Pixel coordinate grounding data
--
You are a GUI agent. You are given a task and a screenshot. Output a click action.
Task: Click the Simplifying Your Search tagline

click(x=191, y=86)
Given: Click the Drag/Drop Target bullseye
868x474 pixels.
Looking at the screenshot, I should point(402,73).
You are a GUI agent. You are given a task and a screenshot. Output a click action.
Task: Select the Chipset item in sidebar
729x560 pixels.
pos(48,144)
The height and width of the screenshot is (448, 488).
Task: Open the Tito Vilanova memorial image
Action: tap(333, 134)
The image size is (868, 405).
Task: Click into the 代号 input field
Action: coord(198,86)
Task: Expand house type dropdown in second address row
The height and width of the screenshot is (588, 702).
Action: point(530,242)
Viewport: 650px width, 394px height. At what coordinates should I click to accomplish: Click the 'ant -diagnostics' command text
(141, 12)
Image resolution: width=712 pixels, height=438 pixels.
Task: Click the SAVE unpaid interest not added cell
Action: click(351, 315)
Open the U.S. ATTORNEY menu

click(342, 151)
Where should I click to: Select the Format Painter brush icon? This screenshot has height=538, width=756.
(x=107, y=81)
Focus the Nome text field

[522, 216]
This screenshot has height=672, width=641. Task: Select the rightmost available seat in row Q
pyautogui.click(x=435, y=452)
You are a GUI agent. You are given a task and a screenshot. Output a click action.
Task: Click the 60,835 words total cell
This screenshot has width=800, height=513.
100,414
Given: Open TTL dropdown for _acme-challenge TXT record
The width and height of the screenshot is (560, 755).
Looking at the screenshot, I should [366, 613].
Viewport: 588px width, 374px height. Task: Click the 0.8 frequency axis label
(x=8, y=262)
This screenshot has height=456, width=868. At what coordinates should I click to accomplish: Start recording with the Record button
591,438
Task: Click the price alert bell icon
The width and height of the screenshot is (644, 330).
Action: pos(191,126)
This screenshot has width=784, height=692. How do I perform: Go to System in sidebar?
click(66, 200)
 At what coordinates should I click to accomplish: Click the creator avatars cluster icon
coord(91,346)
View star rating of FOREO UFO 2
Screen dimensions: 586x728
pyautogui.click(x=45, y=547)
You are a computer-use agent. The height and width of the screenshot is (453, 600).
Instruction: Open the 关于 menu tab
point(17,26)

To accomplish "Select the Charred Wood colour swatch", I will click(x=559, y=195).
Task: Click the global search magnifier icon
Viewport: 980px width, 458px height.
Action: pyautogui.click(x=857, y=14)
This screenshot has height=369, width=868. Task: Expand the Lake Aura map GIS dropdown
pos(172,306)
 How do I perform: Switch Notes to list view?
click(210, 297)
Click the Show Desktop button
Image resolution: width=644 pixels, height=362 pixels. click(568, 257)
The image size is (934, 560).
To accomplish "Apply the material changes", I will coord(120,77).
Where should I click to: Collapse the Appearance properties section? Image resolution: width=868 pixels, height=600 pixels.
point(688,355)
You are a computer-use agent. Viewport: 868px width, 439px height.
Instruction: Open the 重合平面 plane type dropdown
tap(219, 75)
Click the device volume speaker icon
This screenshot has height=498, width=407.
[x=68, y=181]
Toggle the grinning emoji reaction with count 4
--
◆ Task directions: Please return the span of lines above that opens with the one containing "Task: Click the global search magnifier icon" and closes with the final line, both included, exactly as written and nothing more.

◆ Solved problem:
Task: Click the global search magnifier icon
Viewport: 980px width, 458px height.
Action: pyautogui.click(x=857, y=14)
This screenshot has height=369, width=868. Task: Expand the Lake Aura map GIS dropdown
pos(172,306)
 How do I perform: Switch Notes to list view?
click(210, 297)
Click the Show Desktop button
Image resolution: width=644 pixels, height=362 pixels. click(568, 257)
The image size is (934, 560).
To accomplish "Apply the material changes", I will coord(120,77).
Where should I click to: Collapse the Appearance properties section? Image resolution: width=868 pixels, height=600 pixels.
point(688,355)
You are a computer-use agent. Viewport: 868px width, 439px height.
Instruction: Open the 重合平面 plane type dropdown
tap(219, 75)
Click the device volume speaker icon
This screenshot has height=498, width=407.
[x=68, y=181]
Toggle the grinning emoji reaction with count 4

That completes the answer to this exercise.